TASK INSTRUCTIONS: Write out each line of the material again, word for word.

DATA FOR THE TASK:
........

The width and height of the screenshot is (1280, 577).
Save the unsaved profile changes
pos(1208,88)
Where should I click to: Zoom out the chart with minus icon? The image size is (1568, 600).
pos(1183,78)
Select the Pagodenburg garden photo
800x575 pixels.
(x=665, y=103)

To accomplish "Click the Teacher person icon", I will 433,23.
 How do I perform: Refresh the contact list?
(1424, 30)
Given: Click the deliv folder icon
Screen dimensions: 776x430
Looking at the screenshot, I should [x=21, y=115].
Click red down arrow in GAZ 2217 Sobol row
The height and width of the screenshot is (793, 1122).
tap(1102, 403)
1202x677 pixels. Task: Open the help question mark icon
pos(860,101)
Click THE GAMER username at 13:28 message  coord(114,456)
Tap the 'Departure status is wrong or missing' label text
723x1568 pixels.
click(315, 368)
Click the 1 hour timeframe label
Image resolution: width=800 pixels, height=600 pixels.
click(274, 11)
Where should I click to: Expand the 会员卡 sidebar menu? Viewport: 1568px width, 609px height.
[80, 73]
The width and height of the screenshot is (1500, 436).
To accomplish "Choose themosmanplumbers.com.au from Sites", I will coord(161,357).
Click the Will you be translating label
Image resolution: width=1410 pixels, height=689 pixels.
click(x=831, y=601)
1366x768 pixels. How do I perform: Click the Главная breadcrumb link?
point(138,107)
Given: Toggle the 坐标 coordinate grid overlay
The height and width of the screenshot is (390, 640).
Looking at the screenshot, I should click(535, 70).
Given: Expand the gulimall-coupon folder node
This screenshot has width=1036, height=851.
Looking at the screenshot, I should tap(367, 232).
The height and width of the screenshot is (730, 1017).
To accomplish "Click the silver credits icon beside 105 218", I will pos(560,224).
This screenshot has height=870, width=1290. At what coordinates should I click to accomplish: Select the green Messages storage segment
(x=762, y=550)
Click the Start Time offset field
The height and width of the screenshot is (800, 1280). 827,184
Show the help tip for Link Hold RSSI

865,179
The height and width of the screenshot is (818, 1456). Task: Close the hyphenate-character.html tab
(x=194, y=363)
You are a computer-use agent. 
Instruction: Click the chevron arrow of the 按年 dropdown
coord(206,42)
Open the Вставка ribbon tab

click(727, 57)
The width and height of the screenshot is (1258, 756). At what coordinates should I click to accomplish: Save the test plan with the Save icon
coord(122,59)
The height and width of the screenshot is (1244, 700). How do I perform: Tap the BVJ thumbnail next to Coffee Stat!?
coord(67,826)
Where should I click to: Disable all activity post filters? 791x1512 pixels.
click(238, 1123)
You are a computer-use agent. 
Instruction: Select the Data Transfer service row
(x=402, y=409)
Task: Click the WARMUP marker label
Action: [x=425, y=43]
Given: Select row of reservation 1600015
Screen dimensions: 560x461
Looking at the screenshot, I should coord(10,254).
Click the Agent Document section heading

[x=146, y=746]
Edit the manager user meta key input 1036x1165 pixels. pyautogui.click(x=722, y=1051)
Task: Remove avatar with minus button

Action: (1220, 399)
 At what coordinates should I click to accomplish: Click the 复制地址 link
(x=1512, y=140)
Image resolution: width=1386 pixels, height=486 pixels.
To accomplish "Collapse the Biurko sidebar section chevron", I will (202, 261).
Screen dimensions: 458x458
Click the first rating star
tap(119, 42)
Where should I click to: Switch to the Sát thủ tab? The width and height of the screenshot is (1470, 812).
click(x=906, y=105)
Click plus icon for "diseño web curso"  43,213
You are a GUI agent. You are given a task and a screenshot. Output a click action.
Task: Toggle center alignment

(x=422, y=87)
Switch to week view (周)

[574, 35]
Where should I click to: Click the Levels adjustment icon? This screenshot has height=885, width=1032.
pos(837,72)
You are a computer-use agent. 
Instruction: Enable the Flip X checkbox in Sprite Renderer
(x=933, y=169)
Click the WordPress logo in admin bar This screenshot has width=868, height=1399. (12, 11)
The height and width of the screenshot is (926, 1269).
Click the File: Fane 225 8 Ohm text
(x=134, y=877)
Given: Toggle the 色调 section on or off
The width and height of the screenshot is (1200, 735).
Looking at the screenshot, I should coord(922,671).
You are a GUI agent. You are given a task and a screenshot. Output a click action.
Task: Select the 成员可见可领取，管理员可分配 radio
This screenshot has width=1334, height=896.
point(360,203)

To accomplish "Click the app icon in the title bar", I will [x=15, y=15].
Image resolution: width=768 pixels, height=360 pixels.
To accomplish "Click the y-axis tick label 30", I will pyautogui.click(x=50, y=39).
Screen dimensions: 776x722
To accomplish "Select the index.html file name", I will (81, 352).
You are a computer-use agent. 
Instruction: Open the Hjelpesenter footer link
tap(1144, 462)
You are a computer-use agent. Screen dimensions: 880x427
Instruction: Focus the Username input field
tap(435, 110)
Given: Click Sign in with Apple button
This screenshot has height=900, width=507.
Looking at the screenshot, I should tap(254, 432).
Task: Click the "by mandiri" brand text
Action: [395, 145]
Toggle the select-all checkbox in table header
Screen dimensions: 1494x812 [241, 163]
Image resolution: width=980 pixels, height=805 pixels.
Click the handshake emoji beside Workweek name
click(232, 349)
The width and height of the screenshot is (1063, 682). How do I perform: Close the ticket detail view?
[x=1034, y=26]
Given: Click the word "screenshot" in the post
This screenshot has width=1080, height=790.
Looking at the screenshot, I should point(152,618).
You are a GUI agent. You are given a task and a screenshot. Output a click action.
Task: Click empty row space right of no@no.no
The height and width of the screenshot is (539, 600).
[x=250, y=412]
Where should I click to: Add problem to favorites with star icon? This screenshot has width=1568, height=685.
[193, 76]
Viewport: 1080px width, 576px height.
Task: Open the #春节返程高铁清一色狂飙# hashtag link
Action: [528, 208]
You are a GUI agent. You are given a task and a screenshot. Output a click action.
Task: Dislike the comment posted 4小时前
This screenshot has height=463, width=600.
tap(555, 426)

........

RESPONSE AREA:
The width and height of the screenshot is (1280, 577).
Save the unsaved profile changes
pos(1208,88)
Where should I click to: Zoom out the chart with minus icon? The image size is (1568, 600).
pos(1183,78)
Select the Pagodenburg garden photo
800x575 pixels.
(x=665, y=103)

To accomplish "Click the Teacher person icon", I will 433,23.
 How do I perform: Refresh the contact list?
(1424, 30)
Given: Click the deliv folder icon
Screen dimensions: 776x430
Looking at the screenshot, I should [x=21, y=115].
Click red down arrow in GAZ 2217 Sobol row
The height and width of the screenshot is (793, 1122).
tap(1102, 403)
1202x677 pixels. Task: Open the help question mark icon
pos(860,101)
Click THE GAMER username at 13:28 message  coord(114,456)
Tap the 'Departure status is wrong or missing' label text
723x1568 pixels.
click(315, 368)
Click the 1 hour timeframe label
Image resolution: width=800 pixels, height=600 pixels.
click(274, 11)
Where should I click to: Expand the 会员卡 sidebar menu? Viewport: 1568px width, 609px height.
[80, 73]
The width and height of the screenshot is (1500, 436).
To accomplish "Choose themosmanplumbers.com.au from Sites", I will coord(161,357).
Click the Will you be translating label
Image resolution: width=1410 pixels, height=689 pixels.
click(x=831, y=601)
1366x768 pixels. How do I perform: Click the Главная breadcrumb link?
point(138,107)
Given: Toggle the 坐标 coordinate grid overlay
The height and width of the screenshot is (390, 640).
Looking at the screenshot, I should click(535, 70).
Given: Expand the gulimall-coupon folder node
This screenshot has width=1036, height=851.
Looking at the screenshot, I should tap(367, 232).
The height and width of the screenshot is (730, 1017).
To accomplish "Click the silver credits icon beside 105 218", I will pos(560,224).
This screenshot has height=870, width=1290. At what coordinates should I click to accomplish: Select the green Messages storage segment
(x=762, y=550)
Click the Start Time offset field
The height and width of the screenshot is (800, 1280). 827,184
Show the help tip for Link Hold RSSI

865,179
The height and width of the screenshot is (818, 1456). Task: Close the hyphenate-character.html tab
(x=194, y=363)
You are a computer-use agent. 
Instruction: Click the chevron arrow of the 按年 dropdown
coord(206,42)
Open the Вставка ribbon tab

click(727, 57)
The width and height of the screenshot is (1258, 756). At what coordinates should I click to accomplish: Save the test plan with the Save icon
coord(122,59)
The height and width of the screenshot is (1244, 700). How do I perform: Tap the BVJ thumbnail next to Coffee Stat!?
coord(67,826)
Where should I click to: Disable all activity post filters? 791x1512 pixels.
click(238, 1123)
You are a computer-use agent. 
Instruction: Select the Data Transfer service row
(x=402, y=409)
Task: Click the WARMUP marker label
Action: [x=425, y=43]
Given: Select row of reservation 1600015
Screen dimensions: 560x461
Looking at the screenshot, I should coord(10,254).
Click the Agent Document section heading

[x=146, y=746]
Edit the manager user meta key input 1036x1165 pixels. pyautogui.click(x=722, y=1051)
Task: Remove avatar with minus button

Action: (1220, 399)
 At what coordinates should I click to accomplish: Click the 复制地址 link
(x=1512, y=140)
Image resolution: width=1386 pixels, height=486 pixels.
To accomplish "Collapse the Biurko sidebar section chevron", I will (202, 261).
Screen dimensions: 458x458
Click the first rating star
tap(119, 42)
Where should I click to: Switch to the Sát thủ tab? The width and height of the screenshot is (1470, 812).
click(x=906, y=105)
Click plus icon for "diseño web curso"  43,213
You are a GUI agent. You are given a task and a screenshot. Output a click action.
Task: Toggle center alignment

(x=422, y=87)
Switch to week view (周)

[574, 35]
Where should I click to: Click the Levels adjustment icon? This screenshot has height=885, width=1032.
pos(837,72)
You are a computer-use agent. 
Instruction: Enable the Flip X checkbox in Sprite Renderer
(x=933, y=169)
Click the WordPress logo in admin bar This screenshot has width=868, height=1399. (12, 11)
The height and width of the screenshot is (926, 1269).
Click the File: Fane 225 8 Ohm text
(x=134, y=877)
Given: Toggle the 色调 section on or off
The width and height of the screenshot is (1200, 735).
Looking at the screenshot, I should coord(922,671).
You are a GUI agent. You are given a task and a screenshot. Output a click action.
Task: Select the 成员可见可领取，管理员可分配 radio
This screenshot has width=1334, height=896.
point(360,203)

To accomplish "Click the app icon in the title bar", I will [x=15, y=15].
Image resolution: width=768 pixels, height=360 pixels.
To accomplish "Click the y-axis tick label 30", I will pyautogui.click(x=50, y=39).
Screen dimensions: 776x722
To accomplish "Select the index.html file name", I will (81, 352).
You are a computer-use agent. 
Instruction: Open the Hjelpesenter footer link
tap(1144, 462)
You are a computer-use agent. Screen dimensions: 880x427
Instruction: Focus the Username input field
tap(435, 110)
Given: Click Sign in with Apple button
This screenshot has height=900, width=507.
Looking at the screenshot, I should tap(254, 432).
Task: Click the "by mandiri" brand text
Action: [395, 145]
Toggle the select-all checkbox in table header
Screen dimensions: 1494x812 [241, 163]
Image resolution: width=980 pixels, height=805 pixels.
Click the handshake emoji beside Workweek name
click(232, 349)
The width and height of the screenshot is (1063, 682). How do I perform: Close the ticket detail view?
[x=1034, y=26]
Given: Click the word "screenshot" in the post
This screenshot has width=1080, height=790.
Looking at the screenshot, I should point(152,618).
You are a GUI agent. You are given a task and a screenshot. Output a click action.
Task: Click empty row space right of no@no.no
The height and width of the screenshot is (539, 600).
[x=250, y=412]
Where should I click to: Add problem to favorites with star icon? This screenshot has width=1568, height=685.
[193, 76]
Viewport: 1080px width, 576px height.
Task: Open the #春节返程高铁清一色狂飙# hashtag link
Action: [528, 208]
You are a GUI agent. You are given a task and a screenshot. Output a click action.
Task: Dislike the comment posted 4小时前
This screenshot has height=463, width=600.
tap(555, 426)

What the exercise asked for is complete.